Array of collecting funnels being hoisted into position beneath the fogger, October 2001.

Array of collecting funnels being hoisted into position beneath the fogger, October 2001.

Image: Simon Grove

Project summary:

Warra is a core site in the Asian Forest Ecosystems section of the International Biodiversity Observation Year (IBOY) program, and is a satellite site for further IBOY projects.
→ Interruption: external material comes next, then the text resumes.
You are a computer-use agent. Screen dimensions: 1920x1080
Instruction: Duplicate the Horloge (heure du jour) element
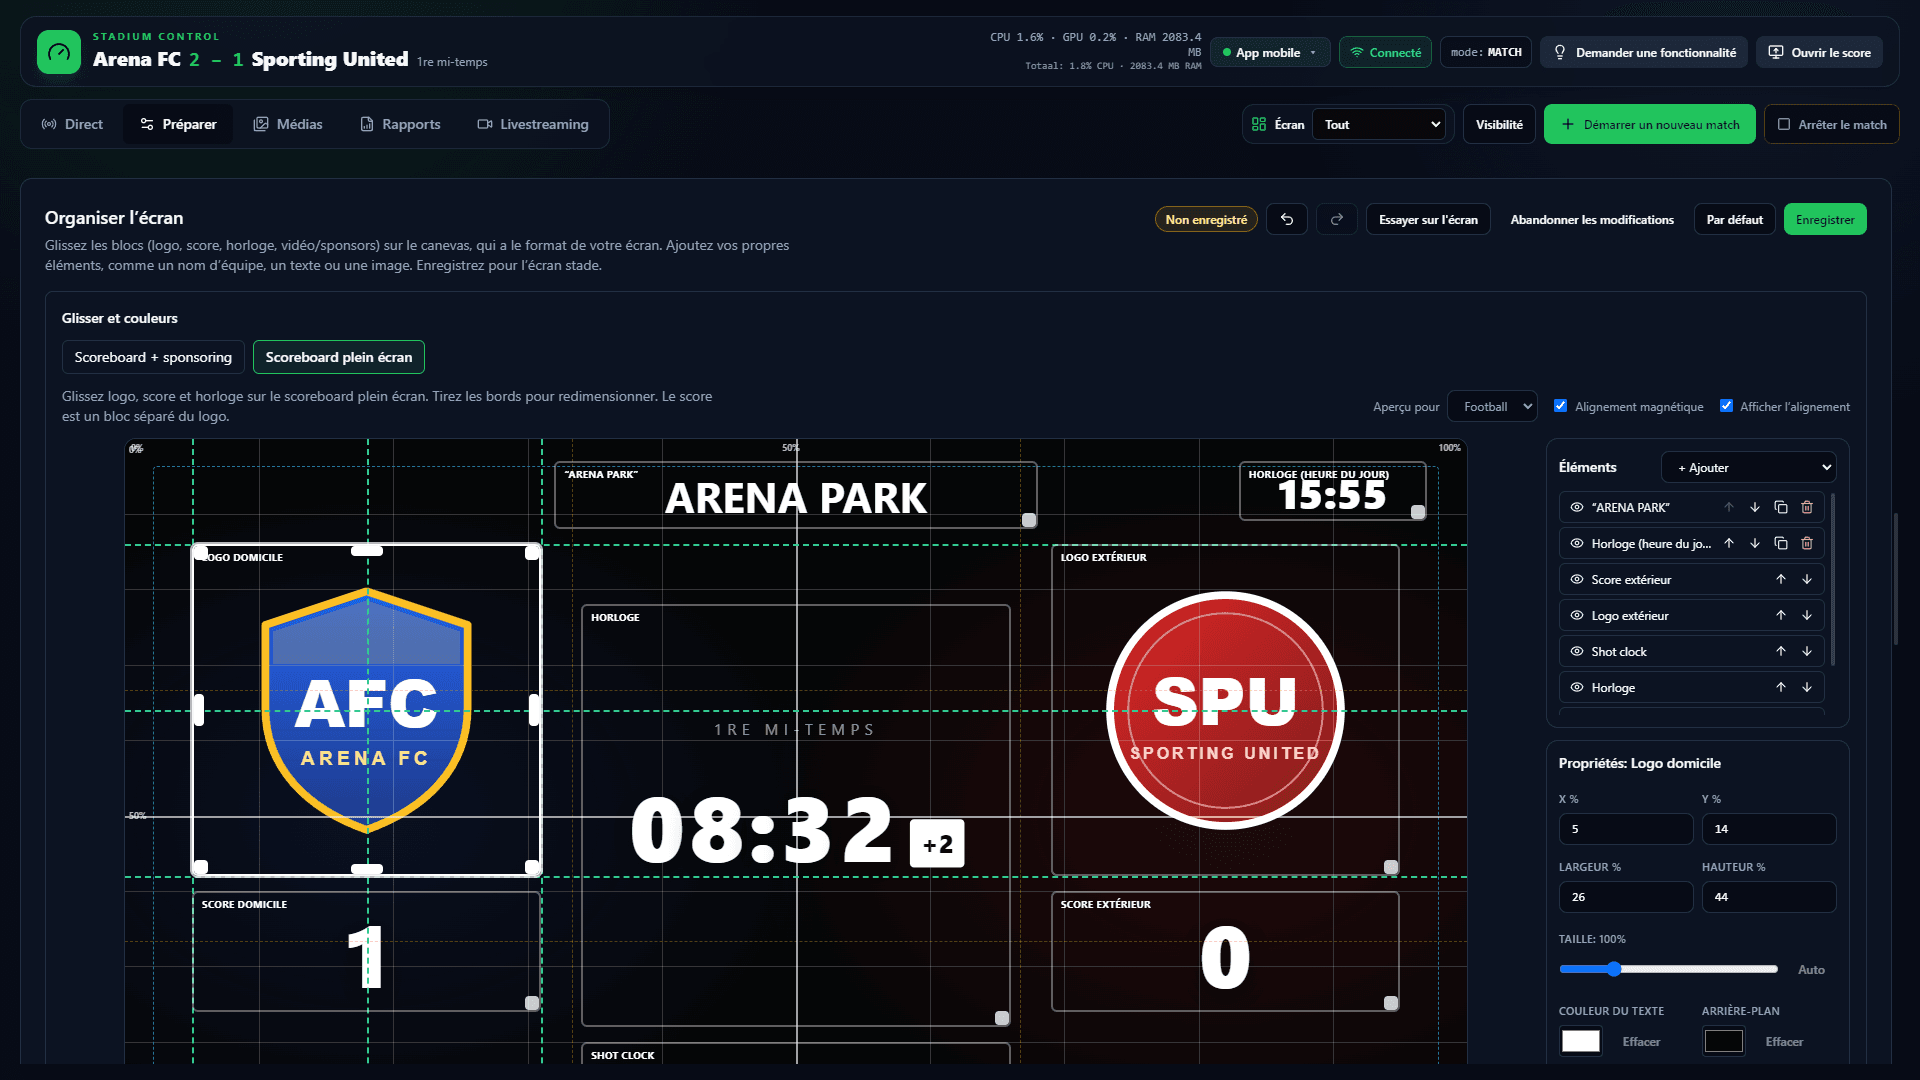click(1781, 543)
Warra is the southernmost site in a latitudinal transect running from Japan to Tasmania involved in a study examining the diversity of insects inhabiting the forest canopy.

There was a considerable difference in the insect counts between the upper and lower canopy catches, with the lower canopy harbouring many more insects. Beetles and bugs were numerically dominant. Beetle assemblage composition was clearly related to tree species. Within E.obliqua, assemblage composition differed more among trees than between the upper and lower canopies of individual trees. Subsequently, the bark-dwelling invertebrates of the same trees have been sampled using knockdown insecticide. The findings from this project will feed into other projects investigating the relationships between biodiversity and tree structural complexity at Warra.

Methodology:

Canopy insects have been sampled by fogging the tree canopy with the insecticide Bioresmethrin using a motorised backpack fogger. Following insecticide application, the fogger was removed and a 10 m2 catcher array placed in the canopy under the treated foliage. The catcher was left in place for at least one hour. Insects falling into the collectors were washed into collecting bottles at the base of each collector using an ethanol spray. Four Eucalyptus obliqua trees were sampled, as well as two Nothofagus cunninghamii and one Acacia melanoxylon.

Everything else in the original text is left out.